So eleuthria says that during difficulty 1563027 there is a 90% chance the number of blocks found should have been higher so 10% chance they were this low by chance. That's because that +70% and other high luck days that followed the low days made up for a lot of it.
If some more positive luck days are added to the pool it could be made to look just fine without any missing blocks problems at all. But the low days and high days will remain there as evidence that manipulation -- such as stealing and then a cover up -- took place.
Not very many bitcoins were stolen over all so far. In fact the estimated amount of bitcoins stolen could go to 0 in the future if more positive luck days are added to make up for it.

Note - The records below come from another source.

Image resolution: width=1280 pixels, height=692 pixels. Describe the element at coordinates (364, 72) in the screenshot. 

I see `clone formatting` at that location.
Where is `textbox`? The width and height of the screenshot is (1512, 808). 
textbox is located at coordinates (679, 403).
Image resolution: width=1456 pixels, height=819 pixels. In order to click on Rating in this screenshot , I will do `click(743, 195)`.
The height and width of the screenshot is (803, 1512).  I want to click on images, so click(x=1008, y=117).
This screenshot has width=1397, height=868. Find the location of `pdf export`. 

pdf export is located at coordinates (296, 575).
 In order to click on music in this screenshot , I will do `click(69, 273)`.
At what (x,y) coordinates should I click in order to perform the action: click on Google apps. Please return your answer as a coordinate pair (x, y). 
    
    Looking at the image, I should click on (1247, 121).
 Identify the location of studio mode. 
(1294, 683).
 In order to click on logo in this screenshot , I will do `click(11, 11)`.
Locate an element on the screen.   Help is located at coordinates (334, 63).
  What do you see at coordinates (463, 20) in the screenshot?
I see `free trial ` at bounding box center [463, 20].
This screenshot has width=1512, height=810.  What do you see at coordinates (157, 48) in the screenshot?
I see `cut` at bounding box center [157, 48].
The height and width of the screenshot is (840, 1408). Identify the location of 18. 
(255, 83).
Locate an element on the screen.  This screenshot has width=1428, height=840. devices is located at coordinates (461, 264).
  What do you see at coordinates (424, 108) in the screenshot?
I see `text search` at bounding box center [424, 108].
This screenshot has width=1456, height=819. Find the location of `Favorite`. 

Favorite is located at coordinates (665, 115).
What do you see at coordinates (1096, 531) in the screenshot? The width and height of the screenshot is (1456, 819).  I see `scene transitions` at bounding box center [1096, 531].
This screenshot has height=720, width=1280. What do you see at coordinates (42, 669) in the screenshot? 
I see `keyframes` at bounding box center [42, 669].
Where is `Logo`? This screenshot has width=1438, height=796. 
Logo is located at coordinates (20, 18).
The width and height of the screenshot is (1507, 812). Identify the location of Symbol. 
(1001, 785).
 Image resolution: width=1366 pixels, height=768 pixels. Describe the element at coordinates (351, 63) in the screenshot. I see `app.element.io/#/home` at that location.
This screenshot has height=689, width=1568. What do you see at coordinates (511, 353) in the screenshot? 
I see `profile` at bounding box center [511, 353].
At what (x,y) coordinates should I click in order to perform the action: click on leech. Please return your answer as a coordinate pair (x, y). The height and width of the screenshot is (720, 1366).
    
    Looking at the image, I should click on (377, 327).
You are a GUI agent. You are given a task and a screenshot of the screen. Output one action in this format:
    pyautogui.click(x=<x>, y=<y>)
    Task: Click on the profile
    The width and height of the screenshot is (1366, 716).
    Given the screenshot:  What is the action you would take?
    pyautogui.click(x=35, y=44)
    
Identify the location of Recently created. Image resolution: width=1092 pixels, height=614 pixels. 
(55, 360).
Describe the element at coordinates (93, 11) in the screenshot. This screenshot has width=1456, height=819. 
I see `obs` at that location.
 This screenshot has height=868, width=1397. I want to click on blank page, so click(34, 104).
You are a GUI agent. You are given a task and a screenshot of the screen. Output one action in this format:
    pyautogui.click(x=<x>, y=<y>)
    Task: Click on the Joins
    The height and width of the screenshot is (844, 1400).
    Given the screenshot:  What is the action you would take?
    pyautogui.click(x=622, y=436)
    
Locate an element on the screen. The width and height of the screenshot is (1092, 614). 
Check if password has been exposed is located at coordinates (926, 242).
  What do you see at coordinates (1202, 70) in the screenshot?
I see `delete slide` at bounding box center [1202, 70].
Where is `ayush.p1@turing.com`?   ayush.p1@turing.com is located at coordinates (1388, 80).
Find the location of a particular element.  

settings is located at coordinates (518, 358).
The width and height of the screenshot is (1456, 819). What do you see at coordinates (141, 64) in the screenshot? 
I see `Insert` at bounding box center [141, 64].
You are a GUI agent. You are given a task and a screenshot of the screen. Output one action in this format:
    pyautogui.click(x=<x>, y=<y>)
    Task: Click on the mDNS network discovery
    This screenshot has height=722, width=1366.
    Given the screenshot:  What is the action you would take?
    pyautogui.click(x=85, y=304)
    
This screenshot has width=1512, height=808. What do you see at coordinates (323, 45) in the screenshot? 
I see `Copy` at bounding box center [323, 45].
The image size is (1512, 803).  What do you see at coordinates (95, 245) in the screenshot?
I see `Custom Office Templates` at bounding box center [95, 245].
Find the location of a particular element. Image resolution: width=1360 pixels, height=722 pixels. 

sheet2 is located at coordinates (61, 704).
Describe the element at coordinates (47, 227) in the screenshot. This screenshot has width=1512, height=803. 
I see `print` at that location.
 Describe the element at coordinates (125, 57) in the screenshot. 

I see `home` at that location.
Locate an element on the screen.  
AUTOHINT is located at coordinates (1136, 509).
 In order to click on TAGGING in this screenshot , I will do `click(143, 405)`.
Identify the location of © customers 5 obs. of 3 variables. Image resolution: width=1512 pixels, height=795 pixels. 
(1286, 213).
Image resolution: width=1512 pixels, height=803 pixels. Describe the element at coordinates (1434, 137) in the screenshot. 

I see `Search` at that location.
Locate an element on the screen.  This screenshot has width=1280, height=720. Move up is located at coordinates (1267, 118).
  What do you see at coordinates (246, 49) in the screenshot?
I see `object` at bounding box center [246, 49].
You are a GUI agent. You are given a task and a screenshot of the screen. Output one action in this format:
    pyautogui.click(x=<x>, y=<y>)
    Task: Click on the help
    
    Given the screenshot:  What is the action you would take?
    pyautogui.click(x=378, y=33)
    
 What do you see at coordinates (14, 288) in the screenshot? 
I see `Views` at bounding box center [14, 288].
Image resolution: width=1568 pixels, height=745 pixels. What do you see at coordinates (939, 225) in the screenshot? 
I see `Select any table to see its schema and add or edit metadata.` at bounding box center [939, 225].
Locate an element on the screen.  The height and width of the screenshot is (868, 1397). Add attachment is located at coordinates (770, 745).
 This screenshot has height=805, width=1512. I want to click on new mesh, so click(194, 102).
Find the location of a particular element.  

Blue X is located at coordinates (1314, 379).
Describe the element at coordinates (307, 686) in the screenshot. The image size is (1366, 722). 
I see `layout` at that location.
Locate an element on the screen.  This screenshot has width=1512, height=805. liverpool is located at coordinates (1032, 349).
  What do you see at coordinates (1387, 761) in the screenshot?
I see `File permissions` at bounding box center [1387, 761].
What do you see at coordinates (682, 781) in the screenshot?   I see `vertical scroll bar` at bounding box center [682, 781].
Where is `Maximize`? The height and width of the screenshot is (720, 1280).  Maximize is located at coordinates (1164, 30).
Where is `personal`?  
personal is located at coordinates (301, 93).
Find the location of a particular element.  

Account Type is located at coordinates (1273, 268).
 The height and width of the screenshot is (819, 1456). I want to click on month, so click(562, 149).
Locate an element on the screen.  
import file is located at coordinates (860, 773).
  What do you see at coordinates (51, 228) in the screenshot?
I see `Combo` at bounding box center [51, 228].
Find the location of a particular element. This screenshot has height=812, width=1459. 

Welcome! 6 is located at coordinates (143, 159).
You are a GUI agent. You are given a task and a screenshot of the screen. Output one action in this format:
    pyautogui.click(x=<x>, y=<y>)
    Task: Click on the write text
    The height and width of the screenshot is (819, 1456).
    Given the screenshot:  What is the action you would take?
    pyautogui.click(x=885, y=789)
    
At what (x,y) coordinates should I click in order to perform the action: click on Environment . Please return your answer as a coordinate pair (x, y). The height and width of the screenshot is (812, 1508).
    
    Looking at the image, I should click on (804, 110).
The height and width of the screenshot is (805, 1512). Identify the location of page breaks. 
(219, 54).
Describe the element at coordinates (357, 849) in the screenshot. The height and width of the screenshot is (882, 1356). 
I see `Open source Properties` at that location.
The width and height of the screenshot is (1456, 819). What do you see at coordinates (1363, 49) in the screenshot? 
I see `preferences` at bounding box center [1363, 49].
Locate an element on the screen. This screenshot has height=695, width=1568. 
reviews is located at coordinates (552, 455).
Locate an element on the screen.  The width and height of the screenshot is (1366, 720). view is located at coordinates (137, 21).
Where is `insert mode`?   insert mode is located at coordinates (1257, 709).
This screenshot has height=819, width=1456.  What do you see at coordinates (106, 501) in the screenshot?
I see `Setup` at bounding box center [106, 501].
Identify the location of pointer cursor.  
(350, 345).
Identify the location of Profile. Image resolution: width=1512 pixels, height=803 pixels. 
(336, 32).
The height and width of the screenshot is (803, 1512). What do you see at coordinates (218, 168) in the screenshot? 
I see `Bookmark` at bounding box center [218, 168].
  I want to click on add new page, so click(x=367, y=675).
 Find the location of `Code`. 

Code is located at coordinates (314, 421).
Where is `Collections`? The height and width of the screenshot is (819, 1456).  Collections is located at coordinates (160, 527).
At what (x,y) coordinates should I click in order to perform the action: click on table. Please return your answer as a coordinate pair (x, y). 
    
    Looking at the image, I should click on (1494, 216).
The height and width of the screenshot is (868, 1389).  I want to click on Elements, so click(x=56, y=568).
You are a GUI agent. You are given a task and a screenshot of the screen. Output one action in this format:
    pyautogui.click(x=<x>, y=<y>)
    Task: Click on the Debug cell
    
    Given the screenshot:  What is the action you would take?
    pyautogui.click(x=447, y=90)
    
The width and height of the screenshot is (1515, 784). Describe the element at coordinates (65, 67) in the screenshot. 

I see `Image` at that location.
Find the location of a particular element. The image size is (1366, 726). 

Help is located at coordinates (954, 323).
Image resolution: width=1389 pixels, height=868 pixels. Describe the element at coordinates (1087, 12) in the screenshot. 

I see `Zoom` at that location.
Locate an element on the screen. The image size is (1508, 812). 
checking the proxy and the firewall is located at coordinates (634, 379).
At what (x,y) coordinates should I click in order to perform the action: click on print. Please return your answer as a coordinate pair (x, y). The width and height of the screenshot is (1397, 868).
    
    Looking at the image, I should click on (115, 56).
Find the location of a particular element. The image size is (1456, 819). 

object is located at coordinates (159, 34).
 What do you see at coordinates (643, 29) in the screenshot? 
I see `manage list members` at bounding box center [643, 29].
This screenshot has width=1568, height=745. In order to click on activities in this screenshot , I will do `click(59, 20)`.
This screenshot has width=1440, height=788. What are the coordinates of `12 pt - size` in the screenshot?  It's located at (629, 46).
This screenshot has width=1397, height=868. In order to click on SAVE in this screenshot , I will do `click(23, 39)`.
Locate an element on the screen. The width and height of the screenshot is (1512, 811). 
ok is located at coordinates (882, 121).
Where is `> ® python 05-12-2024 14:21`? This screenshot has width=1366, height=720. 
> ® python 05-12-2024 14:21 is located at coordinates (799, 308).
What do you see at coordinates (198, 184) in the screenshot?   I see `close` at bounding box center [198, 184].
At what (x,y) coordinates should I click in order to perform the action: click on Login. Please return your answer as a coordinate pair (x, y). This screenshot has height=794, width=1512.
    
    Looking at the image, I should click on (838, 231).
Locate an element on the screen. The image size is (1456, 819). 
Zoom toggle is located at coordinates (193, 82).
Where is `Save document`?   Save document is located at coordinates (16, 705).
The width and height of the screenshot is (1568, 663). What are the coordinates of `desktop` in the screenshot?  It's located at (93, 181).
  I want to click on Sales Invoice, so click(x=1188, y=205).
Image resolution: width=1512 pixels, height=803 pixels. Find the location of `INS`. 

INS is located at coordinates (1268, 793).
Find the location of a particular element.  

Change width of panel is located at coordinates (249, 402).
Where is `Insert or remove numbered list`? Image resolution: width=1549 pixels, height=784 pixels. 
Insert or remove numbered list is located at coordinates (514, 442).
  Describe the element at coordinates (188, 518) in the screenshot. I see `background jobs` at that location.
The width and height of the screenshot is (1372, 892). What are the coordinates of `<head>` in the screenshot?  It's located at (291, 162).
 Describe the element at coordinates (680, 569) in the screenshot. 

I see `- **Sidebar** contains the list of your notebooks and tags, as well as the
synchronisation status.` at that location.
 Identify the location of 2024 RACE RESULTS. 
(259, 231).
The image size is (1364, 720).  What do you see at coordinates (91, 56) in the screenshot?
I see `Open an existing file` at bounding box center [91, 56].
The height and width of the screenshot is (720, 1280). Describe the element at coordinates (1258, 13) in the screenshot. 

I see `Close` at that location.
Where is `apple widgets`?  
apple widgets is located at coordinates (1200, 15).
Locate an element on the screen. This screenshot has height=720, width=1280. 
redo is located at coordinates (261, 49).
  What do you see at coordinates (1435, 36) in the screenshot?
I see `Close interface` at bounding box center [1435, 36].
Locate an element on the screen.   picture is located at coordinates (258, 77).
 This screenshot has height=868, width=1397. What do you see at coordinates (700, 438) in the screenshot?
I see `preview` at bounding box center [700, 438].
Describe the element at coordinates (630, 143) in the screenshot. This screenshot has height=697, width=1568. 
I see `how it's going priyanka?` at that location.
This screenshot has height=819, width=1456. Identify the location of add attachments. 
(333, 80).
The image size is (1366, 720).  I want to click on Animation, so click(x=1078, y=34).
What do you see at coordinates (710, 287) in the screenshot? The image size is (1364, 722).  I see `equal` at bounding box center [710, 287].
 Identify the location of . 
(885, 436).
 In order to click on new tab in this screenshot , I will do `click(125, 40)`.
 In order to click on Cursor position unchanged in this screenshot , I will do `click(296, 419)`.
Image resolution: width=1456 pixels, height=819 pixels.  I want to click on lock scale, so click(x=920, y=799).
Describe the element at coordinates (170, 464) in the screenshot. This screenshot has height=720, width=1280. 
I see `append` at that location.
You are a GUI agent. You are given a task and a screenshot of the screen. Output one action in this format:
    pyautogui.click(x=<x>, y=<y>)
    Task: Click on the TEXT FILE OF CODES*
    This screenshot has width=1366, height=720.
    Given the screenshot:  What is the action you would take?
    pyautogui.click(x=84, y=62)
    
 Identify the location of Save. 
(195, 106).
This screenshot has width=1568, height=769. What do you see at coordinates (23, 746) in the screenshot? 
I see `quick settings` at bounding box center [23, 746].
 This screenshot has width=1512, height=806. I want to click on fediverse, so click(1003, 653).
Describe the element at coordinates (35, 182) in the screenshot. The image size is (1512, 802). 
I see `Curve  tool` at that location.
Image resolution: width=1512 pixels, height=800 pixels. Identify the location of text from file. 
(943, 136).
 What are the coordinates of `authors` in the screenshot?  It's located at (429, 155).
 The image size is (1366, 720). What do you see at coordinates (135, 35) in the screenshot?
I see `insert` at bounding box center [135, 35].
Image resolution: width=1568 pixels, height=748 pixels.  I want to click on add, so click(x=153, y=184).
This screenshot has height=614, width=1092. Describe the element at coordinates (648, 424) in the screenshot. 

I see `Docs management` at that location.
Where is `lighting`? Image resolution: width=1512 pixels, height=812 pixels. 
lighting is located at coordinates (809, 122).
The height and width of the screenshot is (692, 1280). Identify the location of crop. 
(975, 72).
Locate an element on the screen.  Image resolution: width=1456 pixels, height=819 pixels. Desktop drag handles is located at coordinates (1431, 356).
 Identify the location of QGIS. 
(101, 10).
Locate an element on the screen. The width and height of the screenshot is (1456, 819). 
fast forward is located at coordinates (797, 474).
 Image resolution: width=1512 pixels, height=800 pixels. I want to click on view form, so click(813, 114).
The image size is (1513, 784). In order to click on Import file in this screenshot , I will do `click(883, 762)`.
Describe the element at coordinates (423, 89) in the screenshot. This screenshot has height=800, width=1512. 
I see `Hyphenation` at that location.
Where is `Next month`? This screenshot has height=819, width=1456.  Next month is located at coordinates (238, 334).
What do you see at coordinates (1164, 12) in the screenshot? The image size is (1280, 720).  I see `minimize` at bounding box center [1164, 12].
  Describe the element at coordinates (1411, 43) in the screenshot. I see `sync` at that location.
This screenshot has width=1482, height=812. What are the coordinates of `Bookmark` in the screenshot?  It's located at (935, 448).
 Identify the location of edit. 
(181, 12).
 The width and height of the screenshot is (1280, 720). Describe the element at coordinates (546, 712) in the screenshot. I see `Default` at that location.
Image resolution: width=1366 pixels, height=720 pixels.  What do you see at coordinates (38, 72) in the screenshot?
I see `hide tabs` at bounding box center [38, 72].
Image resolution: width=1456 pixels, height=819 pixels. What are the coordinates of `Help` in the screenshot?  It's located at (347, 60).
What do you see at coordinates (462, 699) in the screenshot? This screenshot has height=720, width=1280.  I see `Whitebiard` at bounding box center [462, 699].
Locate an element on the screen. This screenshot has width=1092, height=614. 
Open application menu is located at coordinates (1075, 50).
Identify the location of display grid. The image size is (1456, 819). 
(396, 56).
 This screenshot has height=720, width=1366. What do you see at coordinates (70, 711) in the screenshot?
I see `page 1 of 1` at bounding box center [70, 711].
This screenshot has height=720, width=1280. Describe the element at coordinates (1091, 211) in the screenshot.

Alright, I'm done stating just hard data. Now for facts. You're either: 1)A troll, 2) a moron, 3) mentally handicapped, or a combination of the 3. Let's find out: 1) After being banned from the channel you start saying I might be the same person as Tom Williams of MyBitcoin in #bitcoin-police. So the troll part is definitely there. 2) You think that the "estimated amount of bitcoins stolen could go to 0 if more positive luck days are added", which certainly qualifies you as a moron. 3) You seem to think I can just "create" luck/blocks to hide theft, which definitely makes you mentally handicapped. I took the time to get the total share counts for the difficulties BTC Guild has kept track of. Over the recorded difficulties at BTC Guild, the chance of having our overall luck is about 1 in 5. It sucks, its bad, but it could be worse, and certainly isn't some 0.6% chance. Like JoelKatz said, you're cherry picking a set of blocks that were already known to have been bad luck. For your "creating" blocks comment: Want some proof its impossible? Our blocks are claimed by block number. It is easy to audit that we truly mined the blocks we're claiming. Go to the block explorer link. Look at the generation amount/wallet. Every 24 hours our pool servers move the funds to 1MbSn15MZWNbkNWF72KopyQenCV2zdcWvr before they become available for payouts. It is impossible for us to claim a block we didn't actually mine, meaning it is impossible to fake positive luck. The audit trail is there for anybody who wants to look. EDIT: To everyone other than Mad7Scientist, sorry you had to read the rant, but after the crap he was spouting in our IRC channel I couldn't pass up the chance to put him in his place.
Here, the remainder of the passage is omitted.